BVA senior vice-president John Blackwell tells Farmers Weekly pharmaceutical manufacturers will only begin to produce doses of the bluetongue vaccine again if there is a guaranteed market for them.

Mr Sercombe says the NFU is lobbying Defra and the APHA to push for the vaccine to be made available to farmers.

In the meantime, pharmaceutical manufacturers need to be convinced “there is a need for these vaccinations and that there will be demand,” he adds.

“That is the main challenge – to gauge the likely uptake of vaccinations,” says Mr Sercombe.

See also: Fears grow over bluetongue threat to UK

Mr Blackwell branded it a “chicken-and-egg situation”.

“Manufacturers are only going to produce vaccinations if there is a market for them. So we have to engage with the sector to determine what uptake there will be,” says Mr Blackwell. “We have to recognise the risk we face. We need to set out all the information so we can make a decision on whether there will be a cost benefit.”

According to Mr Blackwell, bluetongue vaccinations cost farmers about 80p/dose during the previous UK outbreak in 2007, with cows requiring two doses and sheep one.

He acknowledges, however, that given current challenges, such as low milk prices, there “has to be a  robust business case for farmers to vaccinate against the disease”.

“It’s more than just the cost of the dose,” he says. “There is the handling costs to factor in and the time it takes. It’s more than just the straight unit cost of the vaccine.”

 

The outbreak in France and what it means for the UK

According to the French ministry of agriculture, 154 cases of BTV-8 have been detected in central France since August – in what is the first outbreak of bluetongue in the EU since 2011.

Clinical symptoms were first found in a single sheep on a farm in the Allier region of France in August 2015.

In response, French authorities introduced a raft of disease-control measures, including a restriction on animal movements in an exclusion zone 150km around the affected farm, which has since been extended to cover a significant area of the country.

If the adult midges responsible for its transmission survive the winter and reappear in late spring – as is expected – BTV-8 will likely reach the northern cost of France, says Peter Mertens, head of vector-borne diseases at the Pirbright Institute.

“In this case, infected midges are likely to be blown across the Channel, potentially infecting livestock and starting an outbreak of disease in the UK, possibly in mid- to late 2016, although it is difficult to be certain about timing,” he says.

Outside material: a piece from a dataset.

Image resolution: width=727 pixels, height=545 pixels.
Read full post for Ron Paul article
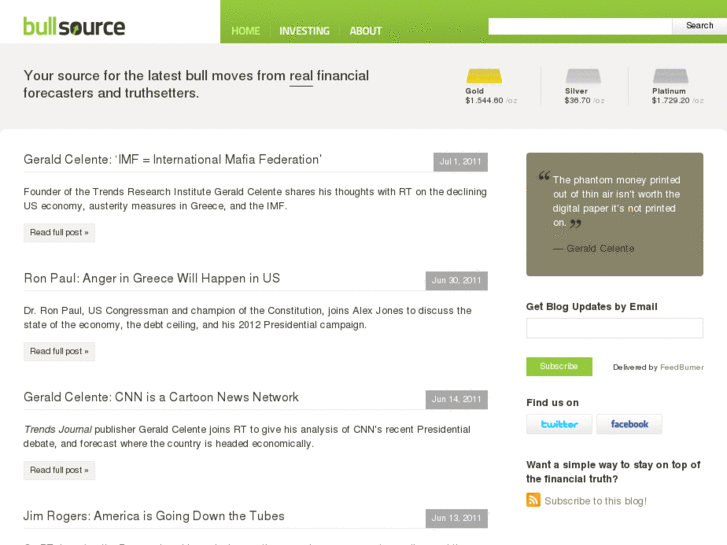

The level of similarity – “greater than 99.9%” – between the BTV-8 strains behind the recent French cases and those across Europe starting 2006 “indicates the vaccines used to fight the previous outbreak will still be effective”.

However, this high level of similarity poses a number of questions, says Professor Mertens.

“In particular, it is unclear where this virus has been for the past five years, with no apparent cases, suddenly re-emerging to cause disease. Has it managed to persist undetected in the region, or is this a reintroduction from an unknown source?” he adds.